Lexical search handles multilingual text content by tokenizing and indexing words according to the language-specific rules of each corpus. In essence, Lexical search relies on how words are split and normalized before indexing, and these processes vary between languages. For example, English uses whitespace tokenization, but languages like Chinese or Japanese require segmentation models to identify word boundaries. Many Lexical systems use analyzers such as stemming, lowercasing, and stop-word removal that are tuned for specific languages. When a document collection includes multiple languages, developers often create separate indexes per language or use analyzers capable of detecting language automatically at indexing time.
However, Lexical search has inherent challenges with multilingual data because it matches tokens literally. This means that searching for “car” will not return documents that only contain “auto” in German or “voiture” in French. Developers can mitigate this by using language-specific synonyms lists or multilingual analyzers that map equivalent words across languages. Another approach is to apply translation preprocessing—translating all queries or documents into a common language before indexing or searching. This method ensures consistency but adds latency and can affect accuracy if translations are imprecise.

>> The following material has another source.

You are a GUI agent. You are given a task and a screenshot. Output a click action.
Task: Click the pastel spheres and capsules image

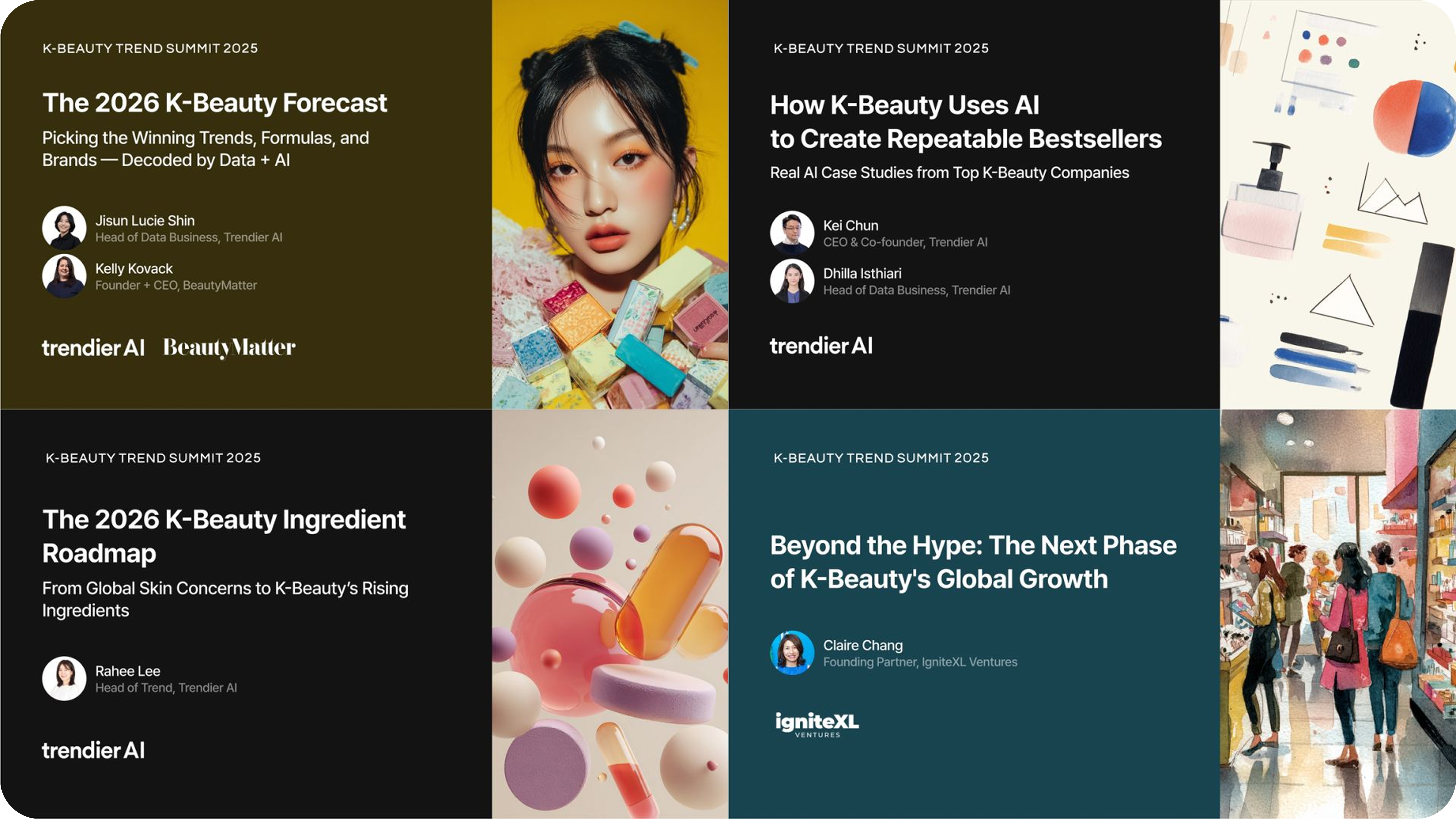point(610,614)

When paired with a vector database such as Milvus, Lexical search’s weaknesses in multilingual scenarios can be offset by embedding-based retrieval. Embeddings represent words and phrases in a shared semantic space where similar meanings align across languages. This means Milvus can retrieve conceptually similar content even when the text is written in different languages. Developers can then use Lexical search for precision filtering and vector retrieval for semantic matching. Together, they provide a balanced solution: Lexical search ensures exact token control per language, while vector similarity extends understanding across linguistic boundaries, enabling robust multilingual search applications.